WHAT YOU HAVE TO DO: Reproduce the part of the options excerpt that starts with "RemoveLowScoring: nil, //" and goes on through "(lazy-load resolution, srcset)", keeping every character unchanged.

All options have sensible defaults. Pass nil for zero-config extraction.

opts := &defuddle.Options{
 // Output
 Markdown: false, // Return content as Markdown
 SeparateMarkdown: false, // Return both HTML and Markdown
 // Content selection
 ContentSelector: "", // CSS selector override for main content
 URL: "", // Source URL (used for link resolution and domain detection)
 // Removal controls — pointer bools default to true when nil.
 // Use defuddle.PtrBool(false) to explicitly disable.
 RemoveExactSelectors: nil, // Remove known clutter (ads, nav, social buttons)
 RemovePartialSelectors: nil, // Remove probable clutter (class/id pattern matching)
 RemoveHiddenElements: nil, // Remove display:none and hidden elements
 RemoveContentPatterns: nil, // Remove boilerplate (breadcrumbs, related posts, etc.)
 RemoveLowScoring: nil, // Remove low-scoring non-content blocks
 RemoveImages: false, // Strip all images from output
 // Element processing
 ProcessCode: false, // Normalize code blocks with language detection
 ProcessImages: false, // Optimize images (lazy-load resolution, srcset)

EXTRACTED INFORMATION:
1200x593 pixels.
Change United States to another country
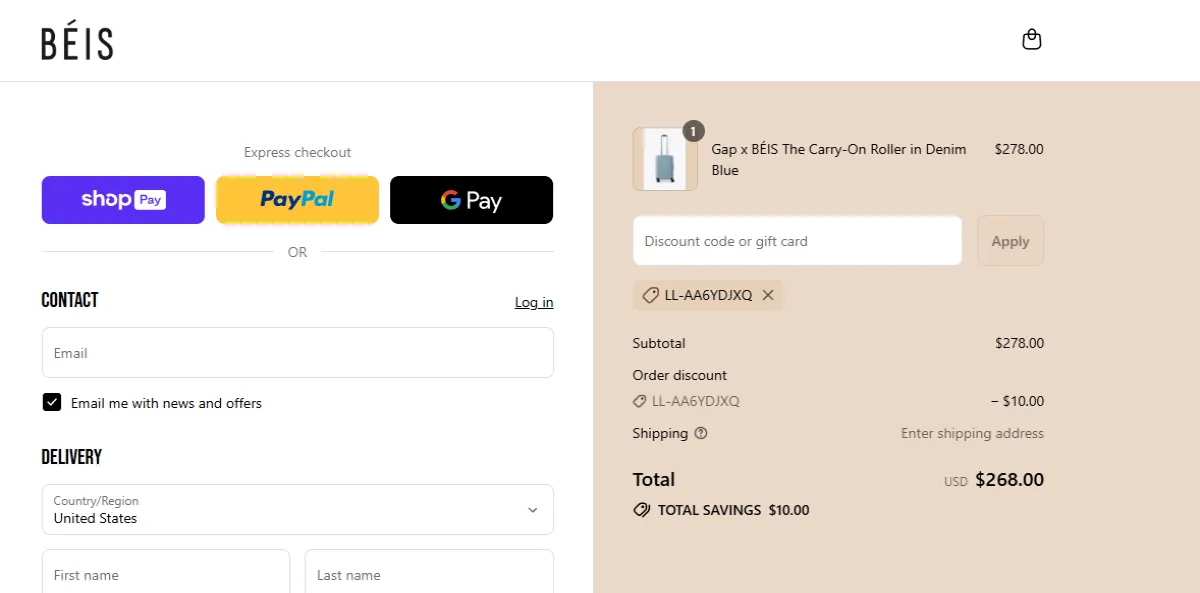click(x=297, y=510)
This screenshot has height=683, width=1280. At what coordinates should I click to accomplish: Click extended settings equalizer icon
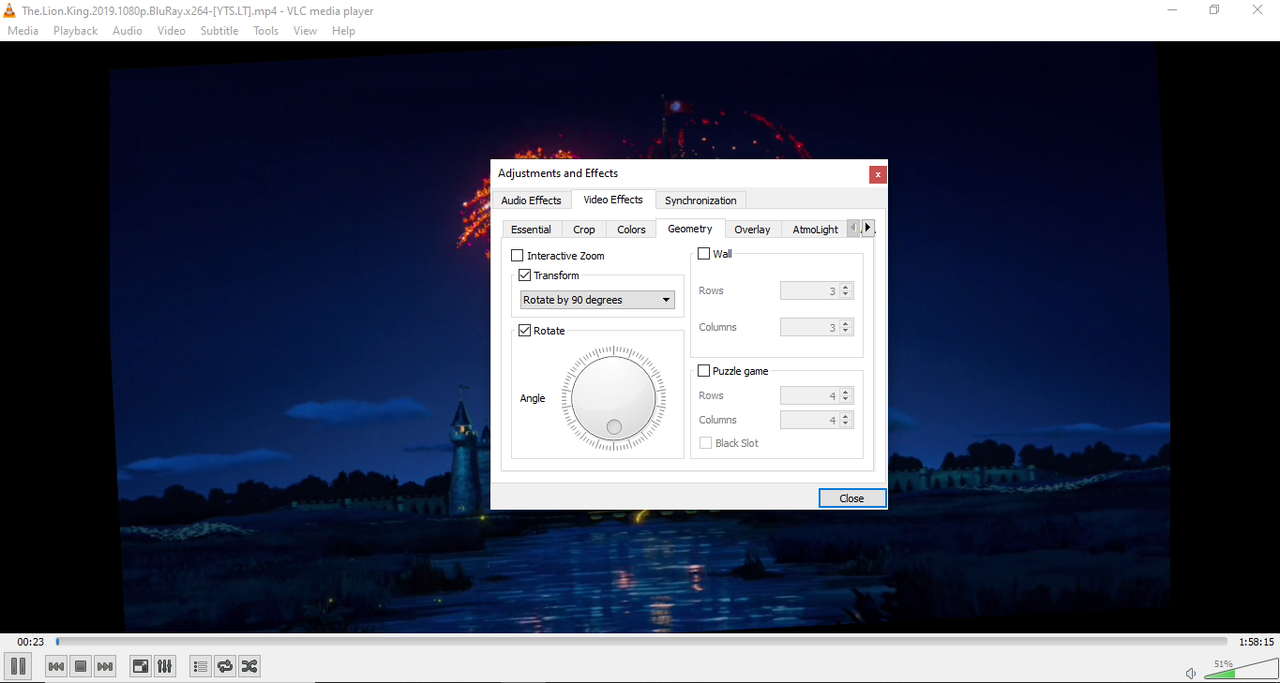pos(165,666)
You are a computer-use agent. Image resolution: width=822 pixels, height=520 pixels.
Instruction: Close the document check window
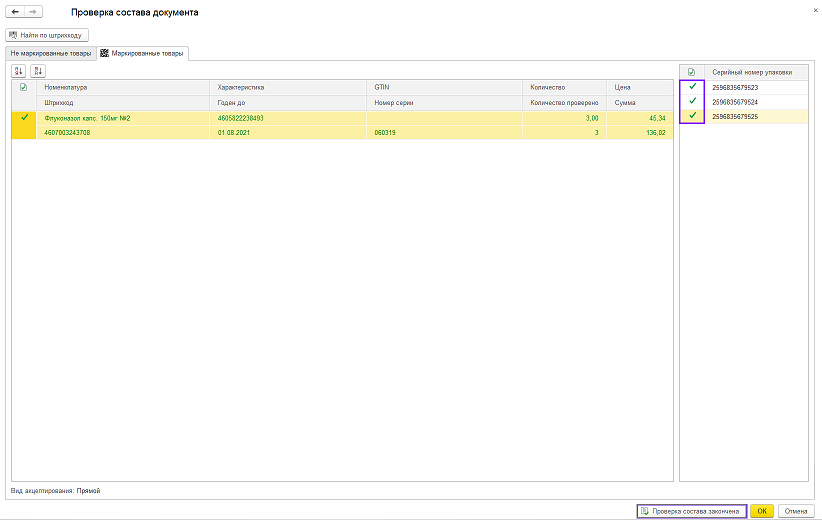point(807,10)
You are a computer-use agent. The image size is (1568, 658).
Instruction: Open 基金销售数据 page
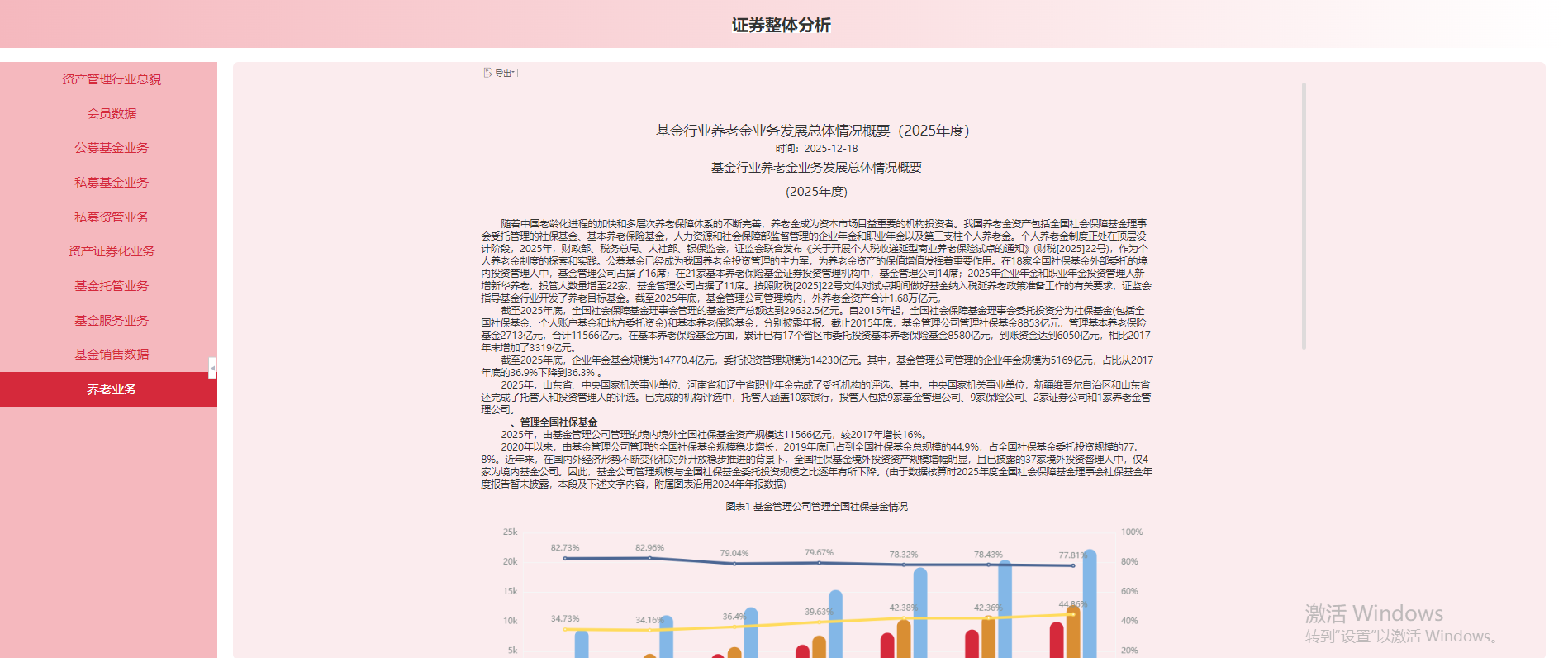point(112,355)
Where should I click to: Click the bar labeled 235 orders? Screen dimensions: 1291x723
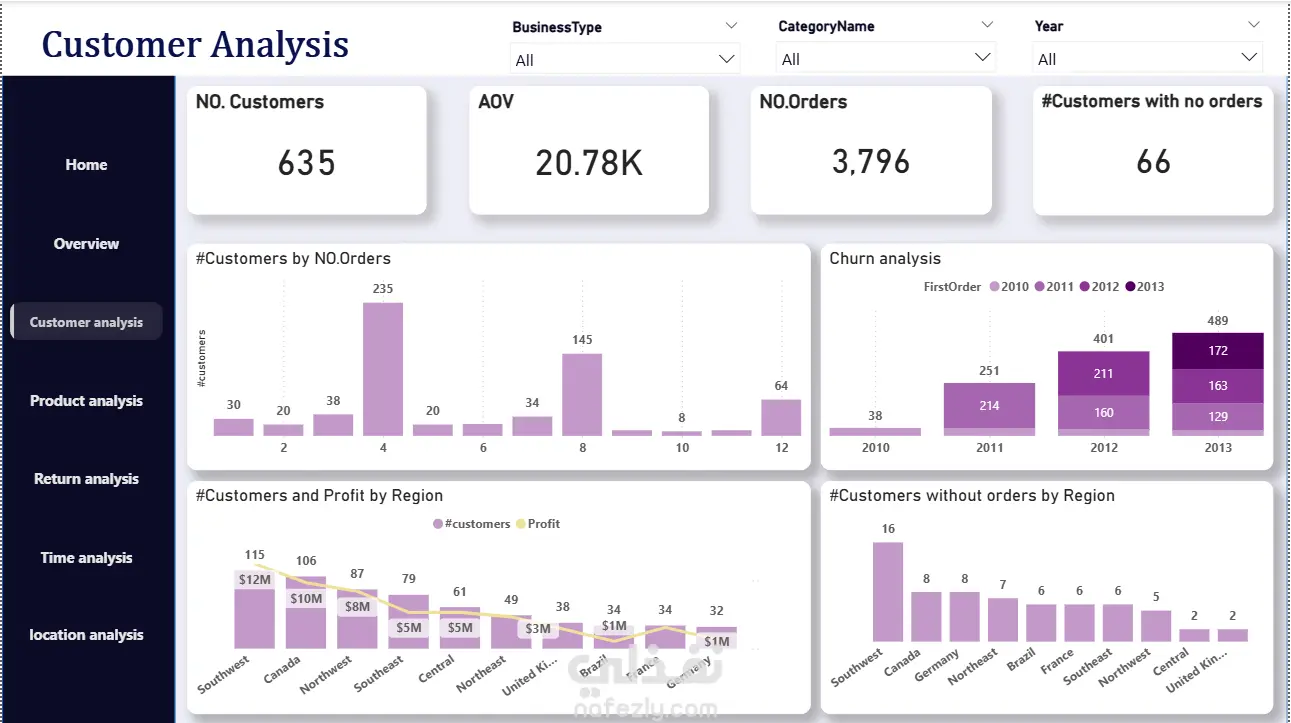(383, 369)
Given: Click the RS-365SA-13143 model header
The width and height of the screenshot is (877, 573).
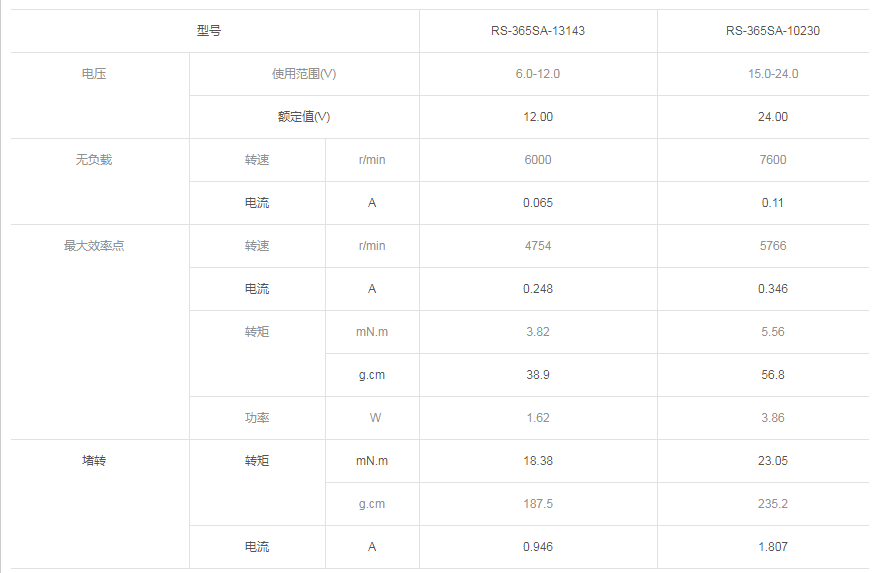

RESULT:
RemoveLowScoring: nil, // Remove low-scoring non-content blocks
 RemoveImages: false, // Strip all images from output
 // Element processing
 ProcessCode: false, // Normalize code blocks with language detection
 ProcessImages: false, // Optimize images (lazy-load resolution, srcset)